By James Staley
Las Cruces Sun-News
LAS CRUCES — A man awaiting sentencing for a murder conviction cut himself with a razor blade Friday afternoon then had to be forcibly removed from a court holding cell by a special response team and rushed to a hospital.
Dominic Martin Montoya, 38, cut his arms and neck, 3rd Judicial District Judge Douglas R. Driggers said, and he was taken to University Medical Center in El Paso.
No information was available on his condition late Friday.
An investigation on how Montoya obtained the razor blade is being conducted by the New Mexico Corrections Department and Doña Ana County Sheriff’s Office, corrections spokeswoman Alex Tomlin said.
Corrections department personnel transported Montoya from the Southern New Mexico Correctional Facility west of Las Cruces, where he is serving a lengthy sentence for other crimes, to the district courthouse Friday morning.
Prior to transport, Tomlin said, inmates are required to be strip searched, a process that includes an examination of body cavities. Montoya has been segregated from the prison’s population, a designation that has him under more extensive monitoring, Tomlin said.
Inmates typically arrive at the courthouse in shackles and handcuffs, DASO spokeswoman Kelly Jameson said. Further, they can be patted down at any time by court security officers, all certified deputies.
Montoya attended a motion hearing Friday morning, then was sent into the court’s holding cell. About half an hour before the 2:30 p.m. sentencing, a court security officer said over the radio that Montoya had cut himself.

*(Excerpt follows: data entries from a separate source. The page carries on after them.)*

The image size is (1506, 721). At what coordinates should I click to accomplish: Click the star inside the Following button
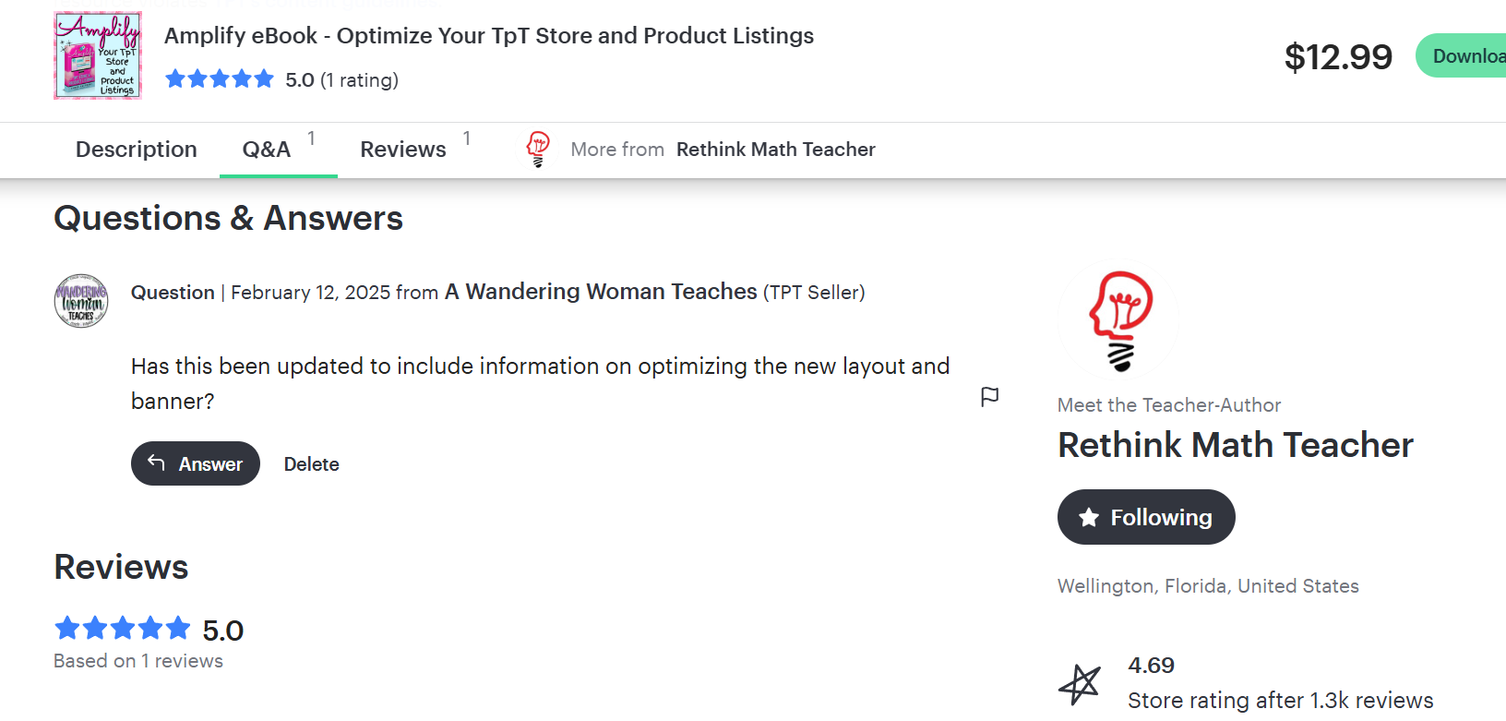point(1088,517)
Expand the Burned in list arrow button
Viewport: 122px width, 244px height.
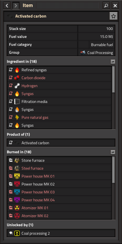coord(113,152)
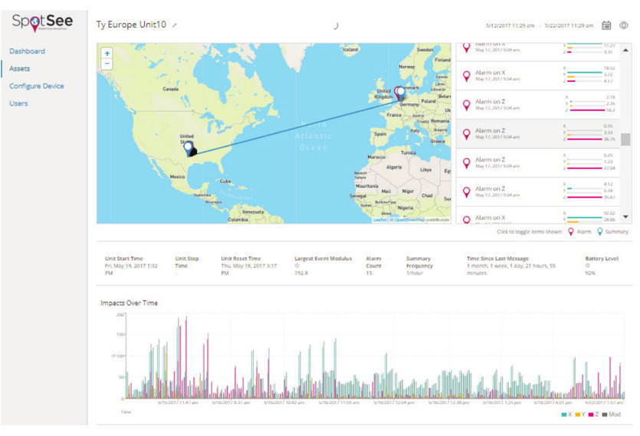
Task: Click the map zoom in plus button
Action: pyautogui.click(x=107, y=54)
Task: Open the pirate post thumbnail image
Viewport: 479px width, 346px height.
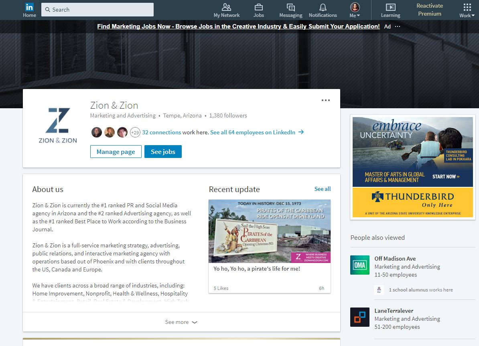Action: (x=269, y=231)
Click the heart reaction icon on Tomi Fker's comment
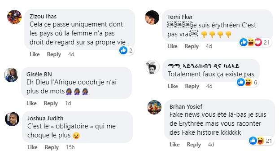 [x=258, y=42]

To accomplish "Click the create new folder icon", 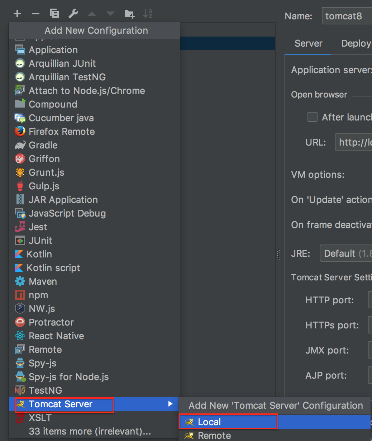I will [129, 14].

Friday’s incident was the latest in a series of unusual twists in the case that began in April 2006 when Montoya killed 29-year-old Adam Avalos, then a fellow detainee at the Doña Ana County Detention Center, with a jail-issued razor, authorities said.
Bizarre behavior
In September 2012, Montoya was scheduled to appear in court for a change-of-plea hearing in the matter. But that never happened because Montoya refused to get dressed, showing up in boxer shorts. He also bashed his head on the court’s holding cell wall, injuring himself, according to Sun-News archives.
Montoya has gone through several defense attorneys, and previously refused a mental health evaluation by one of his attorneys in 2006. In 2007, he was deemed competent to stand trial.

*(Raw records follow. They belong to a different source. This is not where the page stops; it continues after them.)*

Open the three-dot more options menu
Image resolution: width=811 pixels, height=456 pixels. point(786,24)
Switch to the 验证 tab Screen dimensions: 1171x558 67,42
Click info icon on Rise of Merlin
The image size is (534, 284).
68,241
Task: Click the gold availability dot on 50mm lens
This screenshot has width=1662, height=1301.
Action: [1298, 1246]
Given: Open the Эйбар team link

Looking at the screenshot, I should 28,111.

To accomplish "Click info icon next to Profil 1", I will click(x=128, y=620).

“Dominic’s message in this entire thing is that the Department of Corrections is wholly inadequate when it comes to mental health,” said Todd Holmes, Montoya’s court-appointed defense attorney. “This is more than just trying to get a attention.”
Tomlin said because of his classification, Montoya had daily access to physicians and mental health professionals.
Friday was not the first time Montoya was scheduled to be sentenced.
He appeared in court for that Aug. 6. That was pushed back because Montoya denied a 1999 Albuquerque murder conviction.
“I didn’t do that stuff,” Montoya said then, discussing the 1999 charge court records show he had pleaded guilty to. “I don’t know where they got that.”
Prosecutors presented that part of Montoya’s extensive criminal history to the court hoping to add two years to his possible maximum sentence. Typically defendants admit to relevant prior convictions.
Included in Montoya’s criminal history: robbery, breaking and entering, evidence tampering among other charges. He was being held at the county jail in 2006 awaiting trial for robbery (he was convicted in that case too).
Last June a jury convicted Montoya of second-degree murder and possession of a deadly weapon by a prisoner in connection to Avalos’ death.
Authorities had charged Montoya with first-degree murder in that case, alleging that he planned the killing. But Montoya pleaded not guilty by reason of insanity, saying he was distraught over his girlfriend and had gone that day into the jail shower to cut himself.
That’s when Avalos, Montoya testified, told him, “f*** that b*****, she’s not worth it.”
Montoya testified that he “exploded” but didn’t recall the details of the attack.
Even before the 2006 murder conviction is considered, Montoya won’t be eligible for parole until July 2045, said Tomlin,
The court hasn’t scheduled his sentencing. But, whenever it happens, Driggers ruled that it can go on without Montoya, as a special rule allows.
“Disruptive behavior will not be tolerated in the future,” Driggers said.
Tomlin said that Montoya is in Corrections Department custody while hospitalized. She noted six guards will be with him, a significant increase from the usual two.